Credit: Spinner Publications

It was a big deal when the French-Canadian immigrants of New Bedford built a bigger St. Joseph’s Church across from Brooklawn Park in 1924. With the textile mills humming and the city near its high point in population with 120,000 residents, the city went from two French Catholic ethnic parishes to six in a little more than a decade.

Now, just short of 100 years later, all but St. Anthony’s have closed. St. Joseph’s (now called St. Joseph-St. Therese) and Our Lady of Fatima last weekend became the latest two of eight city churches that have closed in New Bedford over the past two decades.

One of those buildings, the 15,500-square foot St. Joseph-St. Therese’s, is a large stone-brick edifice that may well join four other massive former churches — St. John the Baptist, St. Kilian, St. Ann and Trinity Methodist — that have proved impossible to re-use once they shut their doors.

It’s not because the city hasn’t tried to find developers for the properties.

Redeveloping the brick and stone cathedral-like churches built in New Bedford in the early part of the 20th century has proved an intractable challenge for New Bedford. In 2013, the city sponsored a forum called Saving Sacred Spaces that invited experts from around the region to brainstorm on the issue. But little came from it. Ideas like churches sharing performing art spaces and worship services purposes didn’t seem to catch on for the biggest edifices.

The big buildings, located throughout the city from the North to the South ends, have proven to be a tough sell.

“We’re not doing any specific planning like we did in the past,” said Anne Louro, the city’s preservation planner.

Unlike Protestant churches, which are governed by the parishes, Catholic churches are owned by the diocese, and their ultimate disposition must follow decisions made by the bishop and his advisers. There is a process for reverting a sacramental Catholic space back to secular use, and the preference even then is to use the building for respectful and religious-related purposes, if the structure remains standing. 

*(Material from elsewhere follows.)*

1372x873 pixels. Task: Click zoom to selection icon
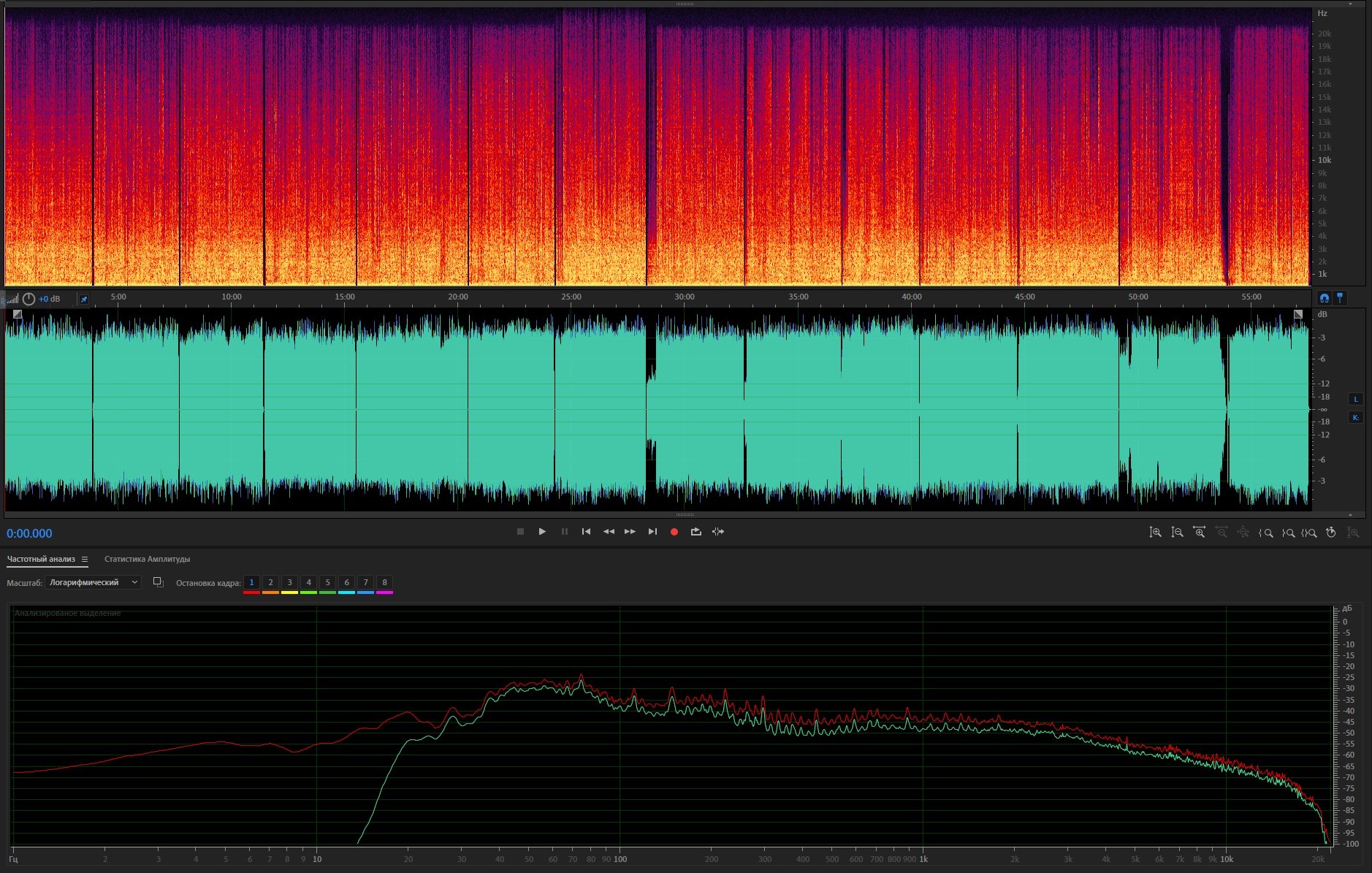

There has been greater success for reincarnating the smaller worship centers in New Bedford.

St. Kilian
St. Therese
St. Joseph-St Therese
St. John the Baptist
Trinity Methodist

The city and the Waterfront Historic Area League (WHALE), along with Your Theater, have spent half a decade coming up with a plan to refurbish the First Baptist Church into what will be Steeple Playhouse. Much of it has been financed by the city through the Community Preservation Act, and the restoration is nearing completion.

Smaller churches, like St. Hedwig’s, have found new uses. Catholic Social Services has reconfigured the former Polish church in the South End into a homeless shelter and training center. St. Casmir, a North End Polish church, found new life as the home of a Portuguese religious-based club. And the former St. James Episcopal Church (and later Holy Cross national church) in the Acushnet Heights area has become a metalsmithing studio for a group of artists.

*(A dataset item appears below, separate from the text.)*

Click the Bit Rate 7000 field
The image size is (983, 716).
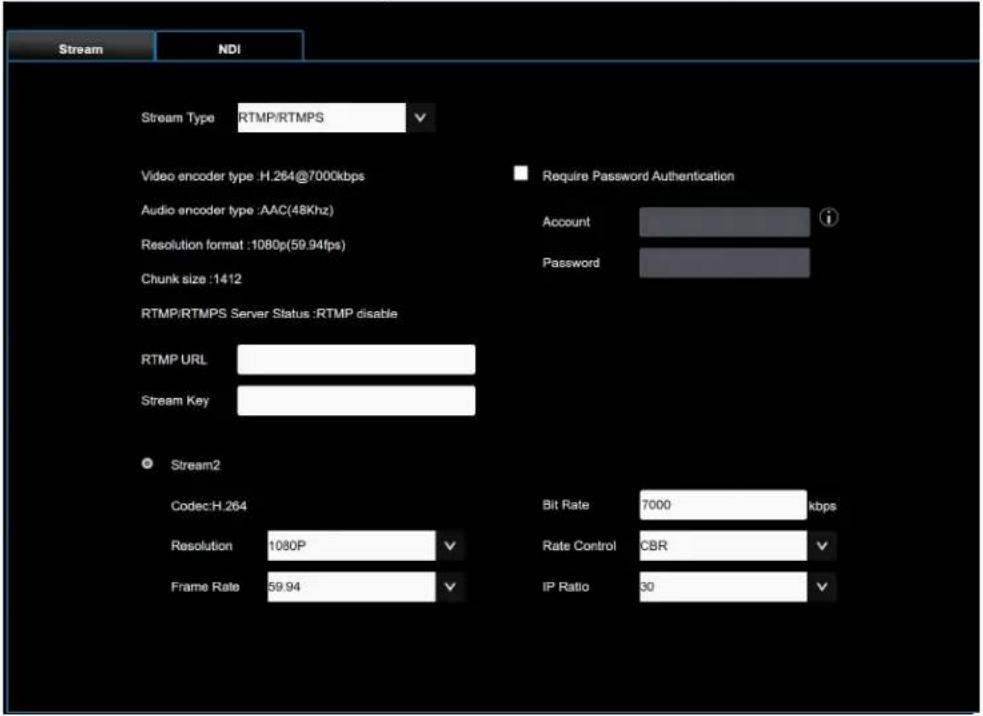click(x=723, y=505)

But the big buildings have proven a tough sell.

St. John’s, the first Portuguese-ethnic church in North America, closed in 2012 and has sat empty for almost a decade; ditto for Centre Trinity Methodist, which closed in 2013, and St. Kilian’s, originally an Irish ethnic parish but later one that served Latino immigrants, which closed in 2015.

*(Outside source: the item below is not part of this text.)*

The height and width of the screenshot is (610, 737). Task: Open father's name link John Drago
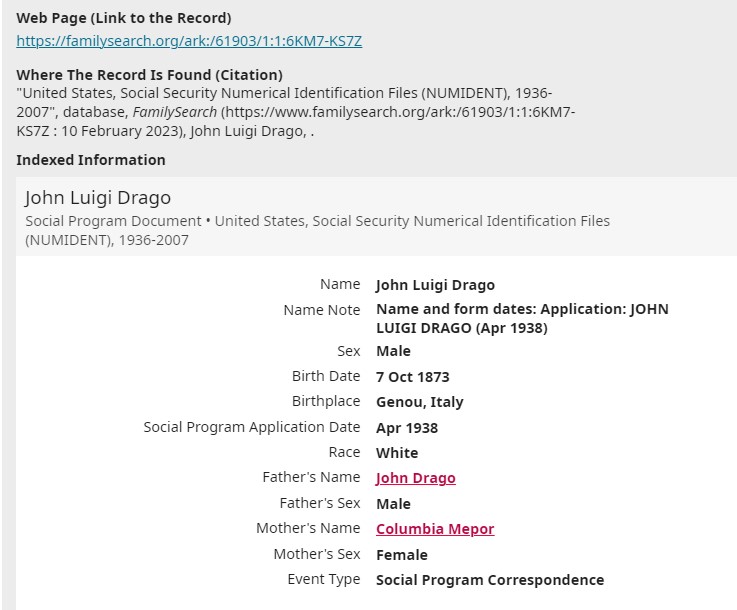point(416,478)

Louro said she has been working with Trinity Methodist (which still holds a mortgage on that property) on efforts to secure the building, which has been in decline since it closed. Local businessman Robert Xifaras has had a plan to make it into a Grecian marketplace and entertainment center since 2018 but nothing has developed. The building as recently as 2007 hosted former Gov. Deval Patrick at the city’s annual Martin Luther King Jr. Day address. It is an impressive structure, noteworthy for an architectural feature referred to as internal flying buttresses.

A spokesman for the Diocese of Fall River said that St Kilian’s has actually been sold to an outfit named CNK Development Properties. 

CNK could not be reached for comment for this story, but in the cases where redevelopment of these cavernous churches does occur, it is most often to be demolished to make way for contemporary uses like convenience stores or gas stations.

The diocese this year has also sold for commercial redevelopment a historic school and former rectory for housing at St. Lawrence Martyr Church and the former St. Joseph-Therese School for the same purpose.

That’s what looked like what was going to happen to the former St. Ann’s Church on the South End peninsula. But the city ended up demolishing the structure for the police and fire department’s new public safety center, which opened a few months ago. Like St. Ann’s, St. Kilian’s sits on a busy corner of a commercial thoroughfare, Ashley Boulevard.

No community has been as discouraged by the closure of the big churches as the city’s Portuguese diaspora. The dwindling parish made a concerted effort with the Diocese of Fall River to keep the St. John the Baptist church open. Ideas such as using it as a Portuguese cultural center were later floated but nothing ever came of them. Some nearby development did occur, however, as Palace Pizza and More constructed a handsome restaurant across the street.

The empty churches are located throughout the city, from the North to South ends, and Louro said the city continues to hope.

“We’d be welcome to open a dialogue with the diocese,” she said.